— Begin Text provided —

FOR FURTHER INFORMATION CONTACT:

Heather Valdez at: (206) 553-6220, valdez.heather@epa.gov, or the above EPA, Region 10 address.

End Further Info End Preamble Start Supplemental Information

SUPPLEMENTARY INFORMATION:

Throughout this document wherever “we”, “us” or “our” is used, it is intended to refer to the EPA. Information is organized as follows:

Table of Contents

I. Background

II. Analysis of State Submittal

A. Summary and Analysis of Submittal

B. Effect of Court Decisions Vacating and Remanding Certain Federal Rules

1. PM2.5 Nonattainment NSR Provisions

2. PM2.5 PSD Provisions

3. PSD Deferral of Certain Emissions From Biogenic Sources

4. PSD Greenhouse Gas Tailoring Rule

III. Proposed Action

IV. Statutory and Executive Order Reviews

I. Background

Section 110 of the Clean Air Act (CAA) specifies the general requirements for states to submit SIPs to implement, maintain and enforce the National Ambient Air Quality Standards (NAAQS) and the EPA's actions regarding approval of those SIPs. On May 22, 2014, the State of Idaho (the State) submitted a SIP revision to the EPA to account for regulatory updates adopted by the Idaho Board of Environmental Quality on October 17, 2013. Idaho incorporates by reference (IBR) various portions of Federal regulations codified in the Code of Federal Regulations (CFR) into the Rules for the Control of Air Pollution in Idaho (IDAPA 58.01.01). Idaho then submits parts of IDAPA 58.01.01 to the EPA for approval into the Federally-approved Idaho SIP (generally those provisions that relate to the criteria pollutants regulated under section 110 of the CAA for which the EPA has promulgated NAAQS or other specific requirements of section 110). To ensure that its rules remain consistent with the EPA requirements, Idaho generally updates the IBR citations in IDAPA 58.01.01 on an annual basis and submits a SIP revision to reflect any changes made to the Federal regulations during that year. Idaho's current SIP includes the approved incorporation by reference of specific Federal regulations, revised as of July 1, 2012, at IDAPA 58.01.01.107 “Incorporation by Reference.”

II. Analysis of State Submittal

A. Summary and Analysis of Submittal

On May 22, 2014, the State submitted for approval into the Idaho SIP updates Start Printed Page 835to the incorporation by reference of specific Federal regulations revised as of July 1, 2013. The submitted provisions are found in IDAPA 58.01.01.107 “Incorporations by Reference.” A description of the submitted provisions and how they meet the requirements of section 110 of the CAA is provided below.

— End Text provided —

Objectives:
1) In the EPA notice on Idaho's air rules, on what date did the State of Idaho submit its SIP revision to the EPA?
2) Summarize the EPA notice on Idaho's air rules in two sentences.
3) Extend the EPA notice on Idaho's air rules beyond its final sentence.

— Begin Recorded data —

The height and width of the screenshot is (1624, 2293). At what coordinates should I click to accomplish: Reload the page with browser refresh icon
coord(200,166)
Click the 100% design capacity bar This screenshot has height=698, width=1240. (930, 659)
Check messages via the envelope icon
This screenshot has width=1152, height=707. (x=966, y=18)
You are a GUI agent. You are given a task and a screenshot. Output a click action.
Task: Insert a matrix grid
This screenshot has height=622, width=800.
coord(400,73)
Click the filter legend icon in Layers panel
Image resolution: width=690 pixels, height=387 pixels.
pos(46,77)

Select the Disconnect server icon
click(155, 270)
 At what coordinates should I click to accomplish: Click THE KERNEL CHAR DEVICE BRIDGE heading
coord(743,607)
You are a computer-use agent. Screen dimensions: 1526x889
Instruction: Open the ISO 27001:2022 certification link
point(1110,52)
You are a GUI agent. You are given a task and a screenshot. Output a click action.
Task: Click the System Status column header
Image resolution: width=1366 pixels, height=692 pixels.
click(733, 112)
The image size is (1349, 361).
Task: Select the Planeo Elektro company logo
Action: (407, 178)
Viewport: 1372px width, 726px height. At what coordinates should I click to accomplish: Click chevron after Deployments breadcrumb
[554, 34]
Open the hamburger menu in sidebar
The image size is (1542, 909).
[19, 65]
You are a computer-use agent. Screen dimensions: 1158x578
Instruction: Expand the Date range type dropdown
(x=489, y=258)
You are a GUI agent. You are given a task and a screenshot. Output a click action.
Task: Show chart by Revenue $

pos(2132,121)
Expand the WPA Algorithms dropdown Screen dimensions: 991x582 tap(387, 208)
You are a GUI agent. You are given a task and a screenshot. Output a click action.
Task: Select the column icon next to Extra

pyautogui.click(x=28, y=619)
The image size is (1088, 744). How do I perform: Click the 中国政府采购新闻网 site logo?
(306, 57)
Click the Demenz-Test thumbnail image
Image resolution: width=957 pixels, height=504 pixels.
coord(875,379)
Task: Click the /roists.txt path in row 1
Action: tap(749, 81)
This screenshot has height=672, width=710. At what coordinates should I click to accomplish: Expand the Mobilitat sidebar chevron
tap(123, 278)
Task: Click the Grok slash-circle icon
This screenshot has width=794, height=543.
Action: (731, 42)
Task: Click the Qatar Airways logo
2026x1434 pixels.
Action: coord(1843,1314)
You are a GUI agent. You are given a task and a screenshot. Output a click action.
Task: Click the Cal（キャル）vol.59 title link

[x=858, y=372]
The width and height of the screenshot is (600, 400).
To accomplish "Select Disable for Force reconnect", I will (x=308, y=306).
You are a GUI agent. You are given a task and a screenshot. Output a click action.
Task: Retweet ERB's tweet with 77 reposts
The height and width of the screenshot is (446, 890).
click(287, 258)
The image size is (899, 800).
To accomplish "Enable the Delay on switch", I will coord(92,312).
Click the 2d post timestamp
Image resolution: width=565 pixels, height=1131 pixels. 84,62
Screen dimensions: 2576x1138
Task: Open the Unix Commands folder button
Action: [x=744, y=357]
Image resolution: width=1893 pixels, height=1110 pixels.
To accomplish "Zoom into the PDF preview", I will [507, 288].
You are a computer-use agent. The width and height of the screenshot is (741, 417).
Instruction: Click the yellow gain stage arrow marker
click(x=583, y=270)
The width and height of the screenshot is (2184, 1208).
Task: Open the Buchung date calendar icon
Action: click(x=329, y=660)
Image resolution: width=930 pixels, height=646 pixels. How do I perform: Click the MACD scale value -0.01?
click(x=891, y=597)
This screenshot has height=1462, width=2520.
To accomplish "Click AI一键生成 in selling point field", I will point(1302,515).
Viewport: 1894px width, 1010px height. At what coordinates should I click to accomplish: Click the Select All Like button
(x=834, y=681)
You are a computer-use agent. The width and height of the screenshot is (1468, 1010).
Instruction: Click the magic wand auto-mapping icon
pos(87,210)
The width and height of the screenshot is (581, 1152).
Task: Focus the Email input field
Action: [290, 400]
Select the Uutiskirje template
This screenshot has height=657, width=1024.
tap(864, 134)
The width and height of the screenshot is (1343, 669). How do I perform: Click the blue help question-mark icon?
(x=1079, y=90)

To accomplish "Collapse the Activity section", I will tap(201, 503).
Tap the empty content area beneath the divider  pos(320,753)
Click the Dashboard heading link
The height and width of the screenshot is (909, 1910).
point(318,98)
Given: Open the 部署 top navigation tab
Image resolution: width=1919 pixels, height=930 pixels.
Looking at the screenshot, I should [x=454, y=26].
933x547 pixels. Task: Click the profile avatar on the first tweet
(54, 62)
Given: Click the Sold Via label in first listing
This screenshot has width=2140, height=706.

— End Recorded data —

Answers for the tasks:
1) May 22, 2014.

2) On May 22, 2014, Idaho submitted a SIP revision to the EPA reflecting regulatory updates adopted by the Idaho Board of Environmental Quality on October 17, 2013. Idaho incorporates portions of Federal regulations by reference into its air pollution rules and usually updates those citations each year, and this submission updates them to regulations revised as of July 1, 2013, while the current SIP includes regulations revised as of July 1, 2012.

3)
In IDAPA 58.01.01.107.02 “Availability of Reference Materials,” paragraph (b) was revised to include a reference to the State of Idaho statutes. This is an informational provision describing where documents that are incorporated by reference elsewhere in the rules are available. This revision to IDAPA 58.01.01.107.02(b) is consistent with CAA requirements as the revision merely identifies where reference materials can be obtained and does not itself impose any regulatory requirements.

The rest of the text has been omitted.